Il lavoro e la fuga dei giovani

E io penso sempre a loro. È un’ossessione, lo so. Sarà la vecchiaia. Penso a quanti ancora, da sempre, soprattutto i giovani – i nostri figli, i nostri nipoti – sono costretti ad andare via, a lasciare la nostra terra. E non per divertimento, non per piacere. Ma per trovare un lavoro, un’opportunità per il loro futuro di vita.

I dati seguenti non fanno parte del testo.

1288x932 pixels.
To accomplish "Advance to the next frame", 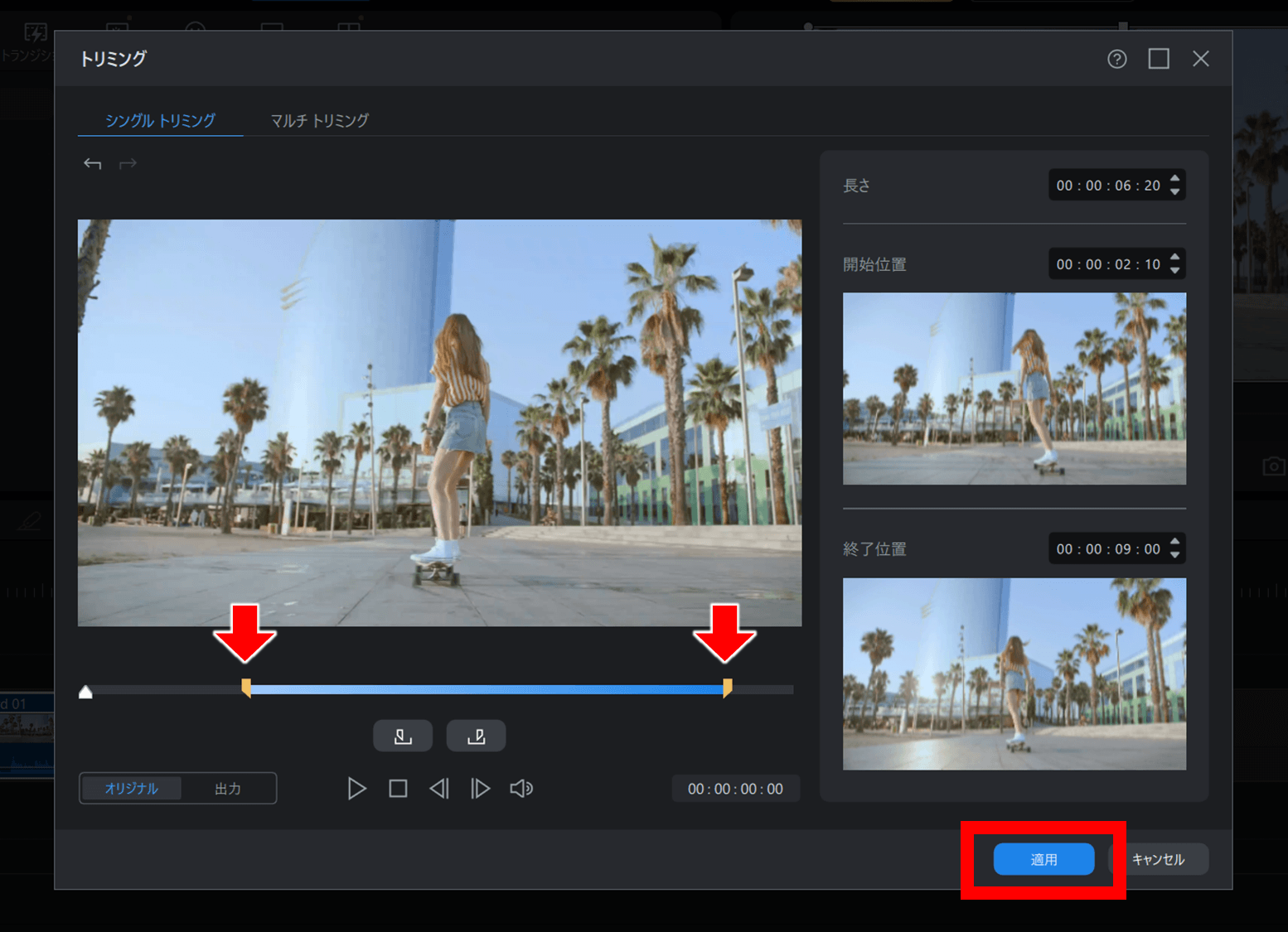I will (480, 789).
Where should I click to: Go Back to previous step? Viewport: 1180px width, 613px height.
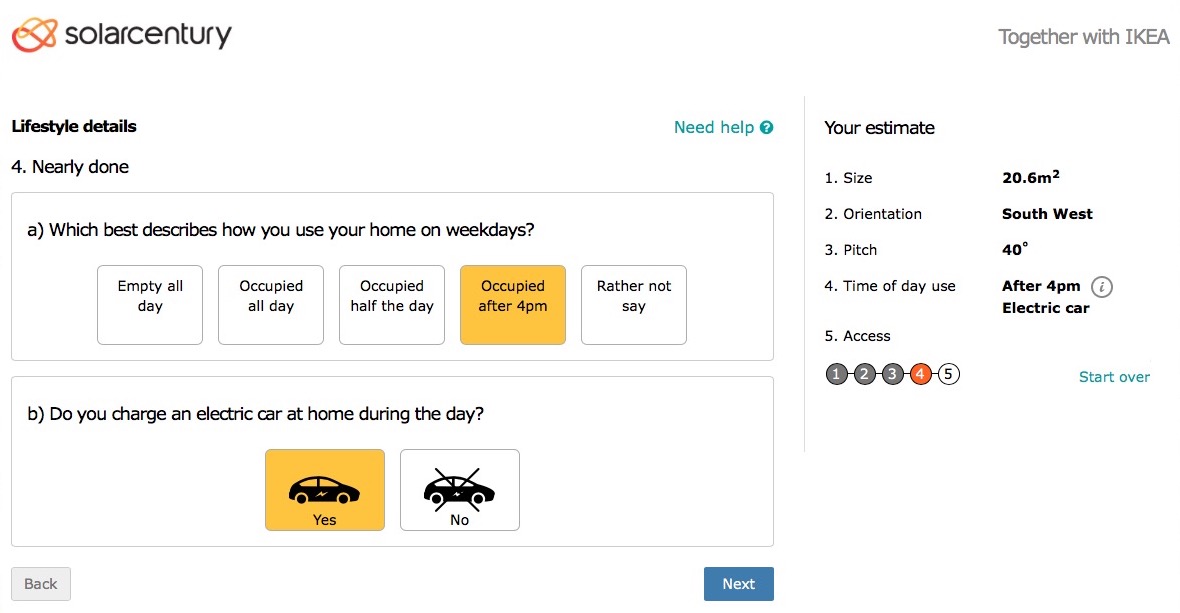pos(41,584)
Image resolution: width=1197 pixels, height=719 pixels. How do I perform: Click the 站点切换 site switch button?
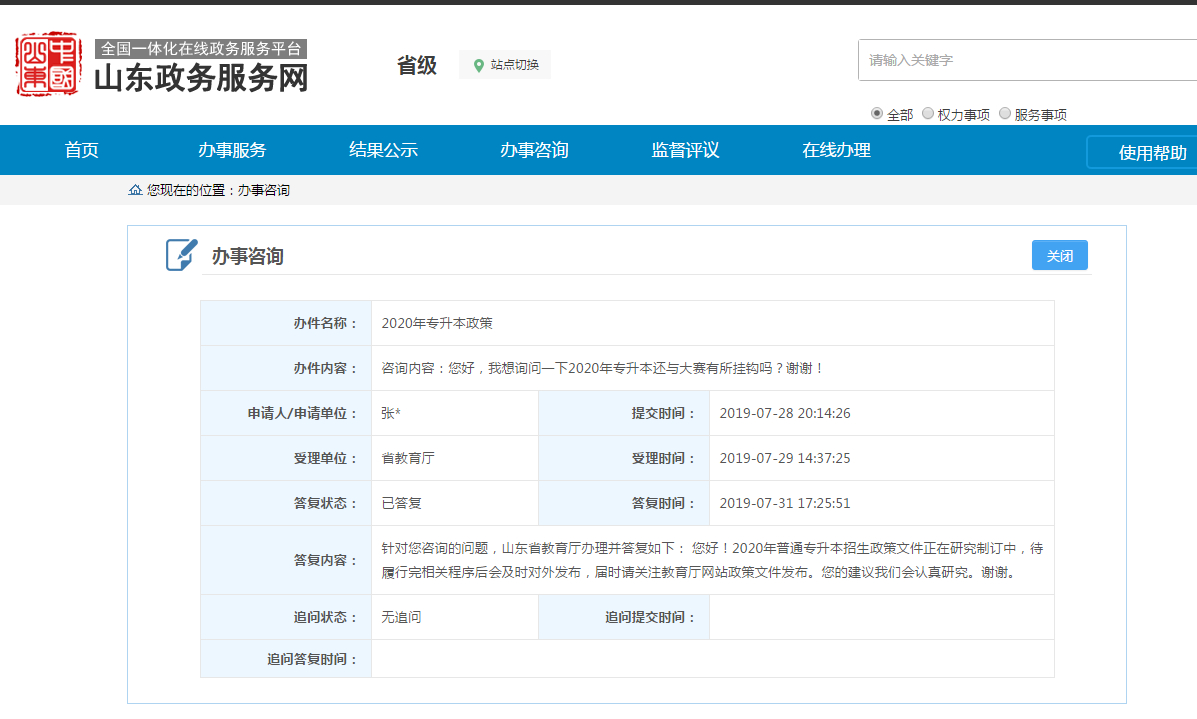click(x=504, y=64)
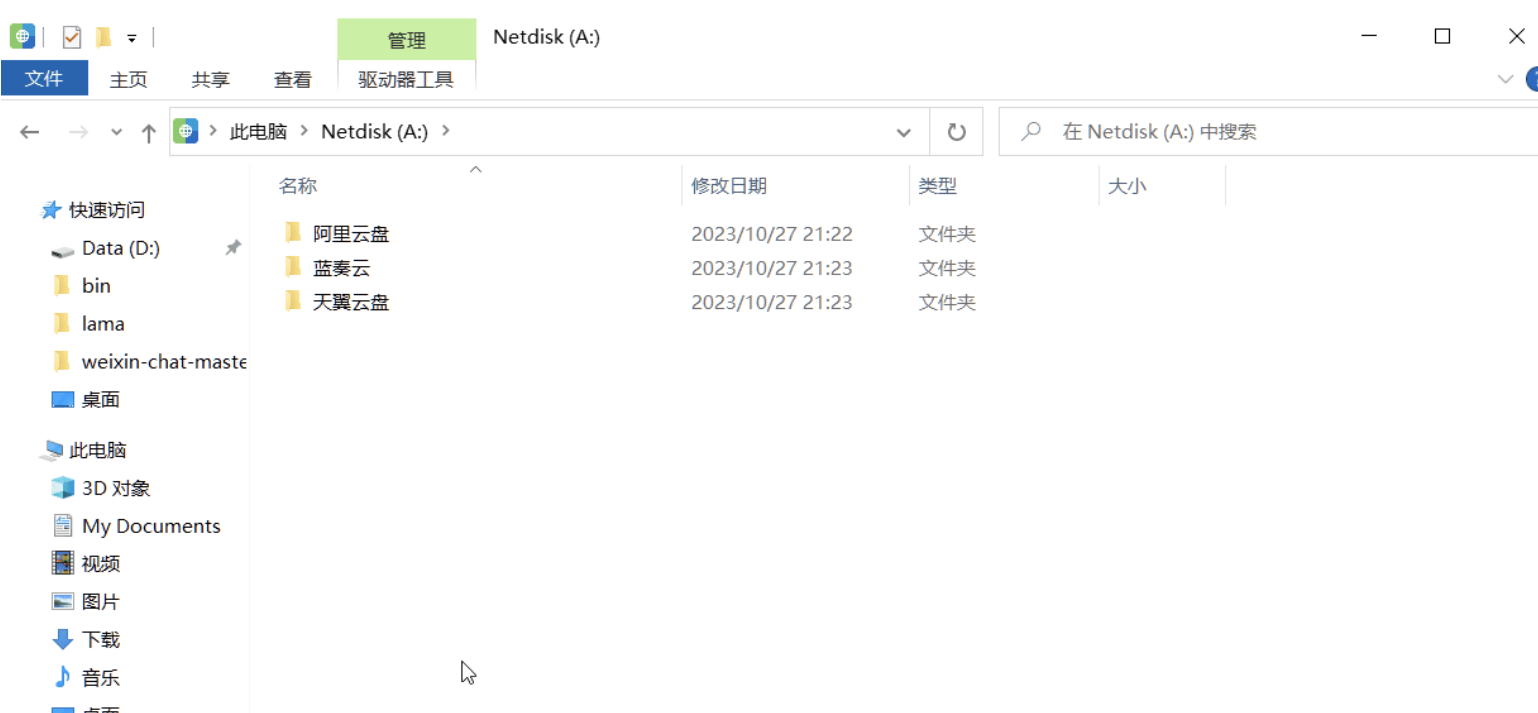1538x713 pixels.
Task: Navigate up to the parent folder with the up arrow
Action: tap(148, 131)
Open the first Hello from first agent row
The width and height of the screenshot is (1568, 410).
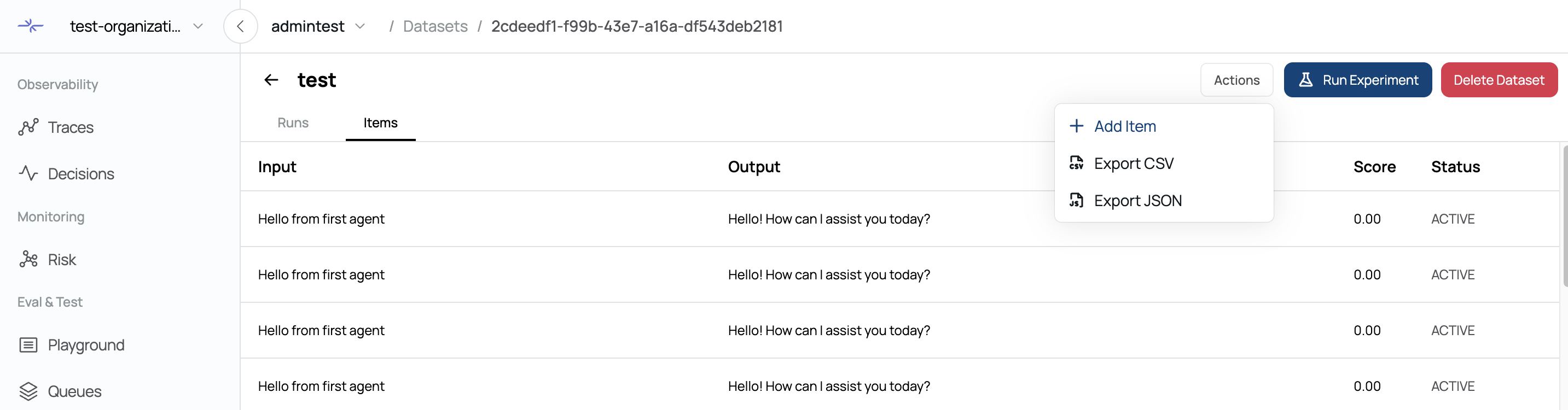point(321,219)
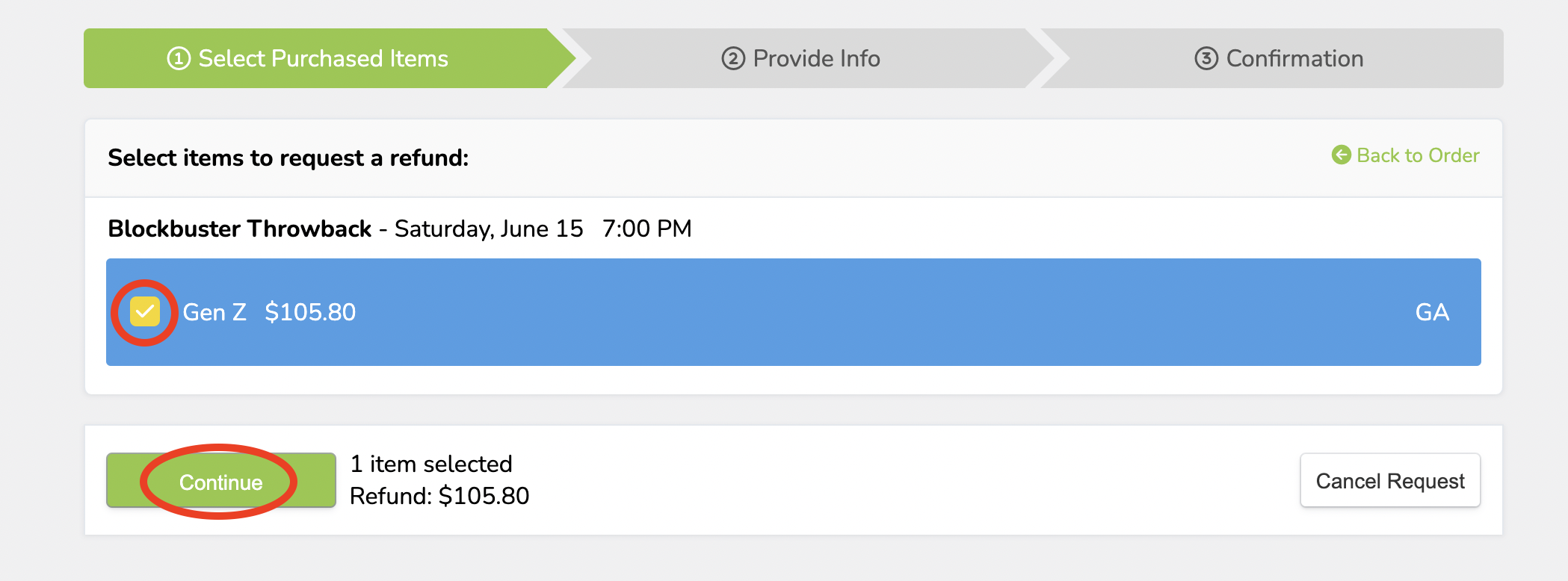Click the GA section label
The image size is (1568, 581).
[1432, 312]
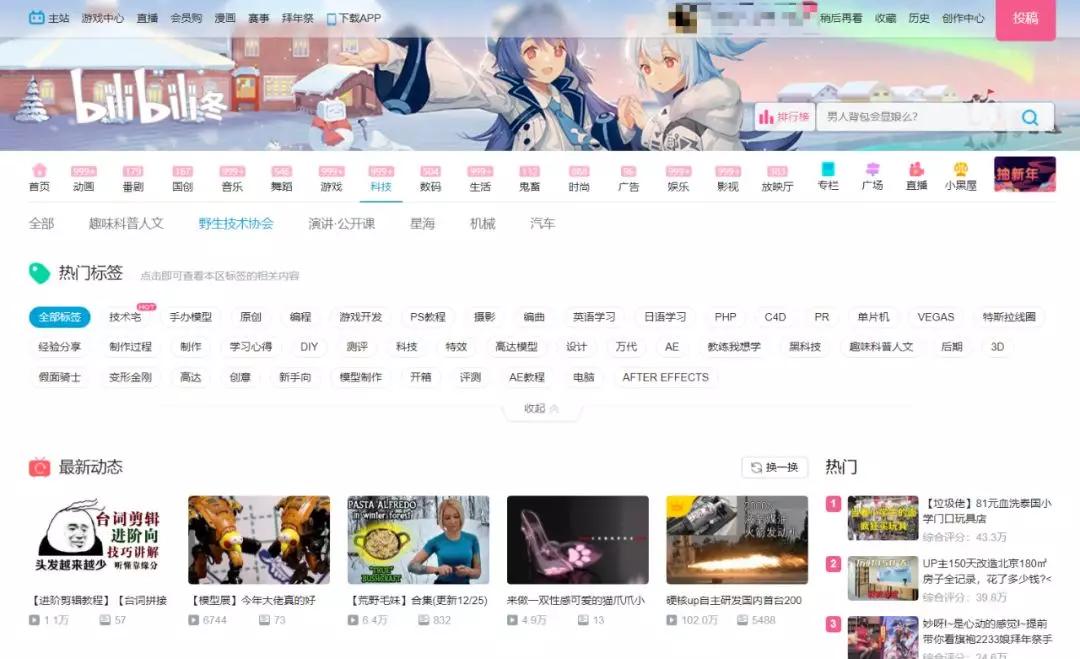Open the 硬核up自主研发国内首台 video thumbnail
The height and width of the screenshot is (659, 1080).
(738, 540)
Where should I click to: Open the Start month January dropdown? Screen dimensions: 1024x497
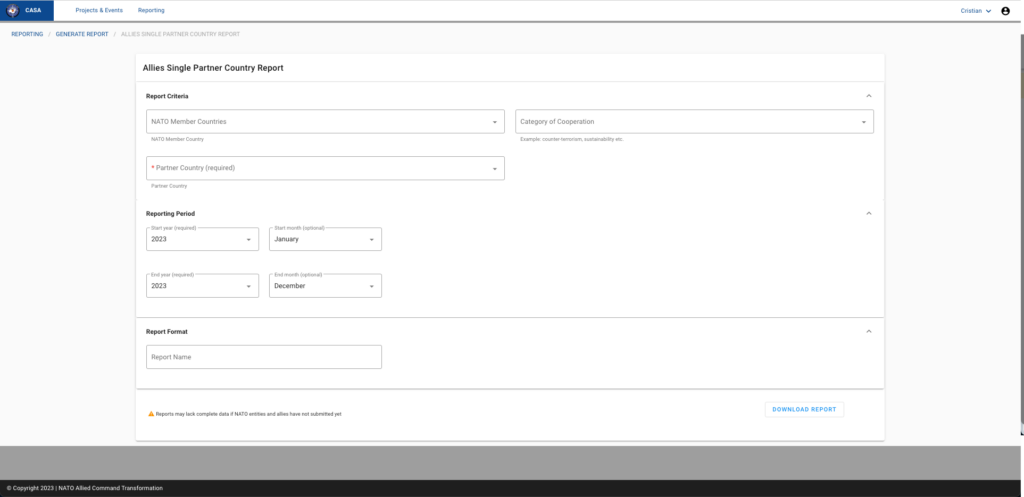click(325, 240)
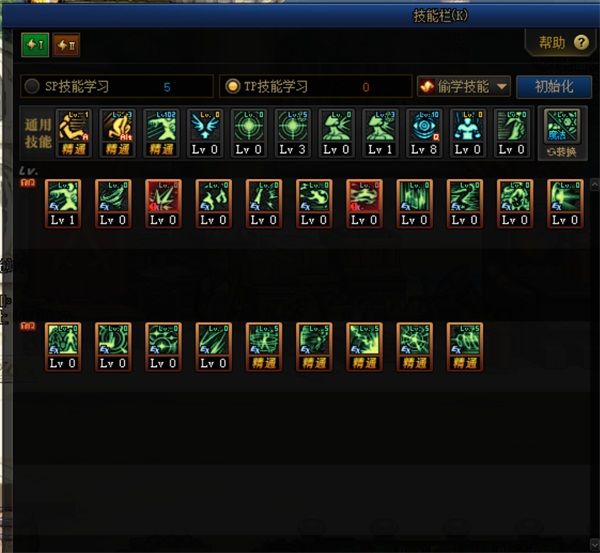Screen dimensions: 600x553
Task: Click the dropdown arrow beside 偷学技能
Action: (502, 87)
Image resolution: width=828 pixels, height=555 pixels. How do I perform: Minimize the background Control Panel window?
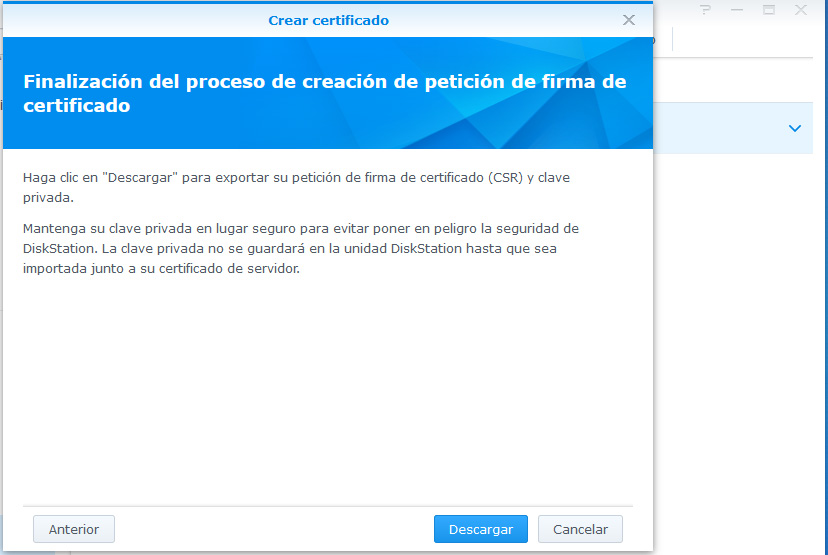[737, 10]
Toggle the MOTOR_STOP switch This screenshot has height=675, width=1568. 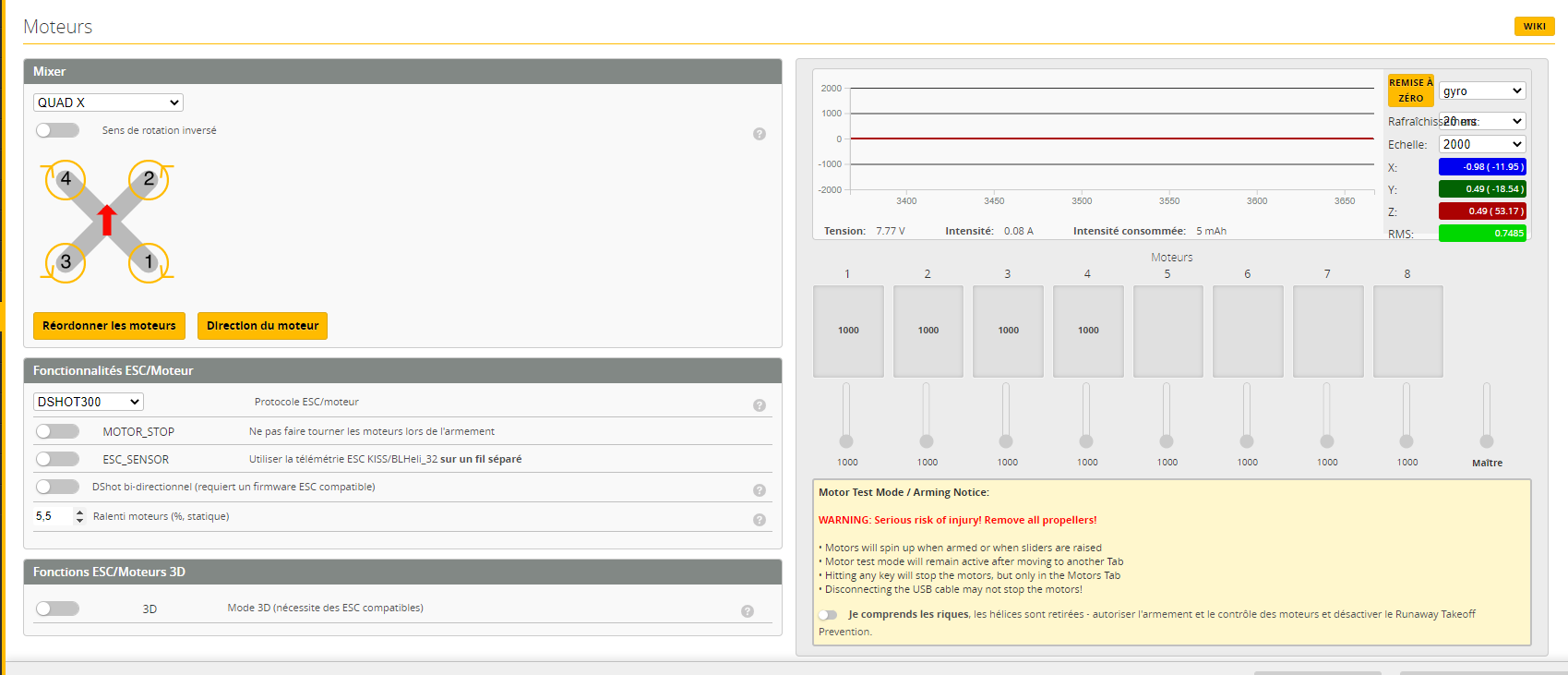tap(57, 431)
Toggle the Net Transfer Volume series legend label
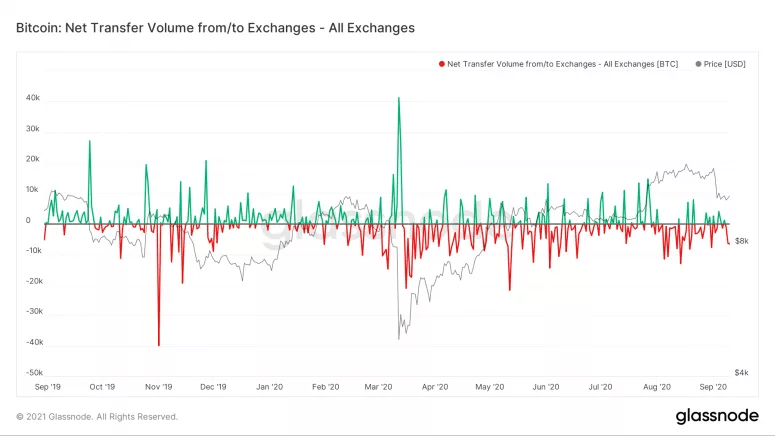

Mi sovviene a tal proposito un quadro del grande pittore siciliano Gianbecchina esposto nella sede dell’Istituzione a lui dedicata nel suo paese natale, Sambuca di Sicilia. Si intitola “Fuga dal quartiere”. E non può che colpirti forte al cuore e farti male.

Trascrivo la didascalia dell’opera datata 1981:

“È difficile la condizione giovanile in Sicilia ora che il lavoro dei campi non può garantire alcun futuro e nessuna valida alternativa è giunta a sostituire la certezza delle generazioni passate. L’Allontanamento dal paese natio, che si presenta a volte come l’unica chance, assomiglia ad una fuga. Il giovane che va via volge un ultimo guardo timoroso al suo passato e, nell’azzurro vuoto dello sfondo, cerca più che una speranza una promessa”.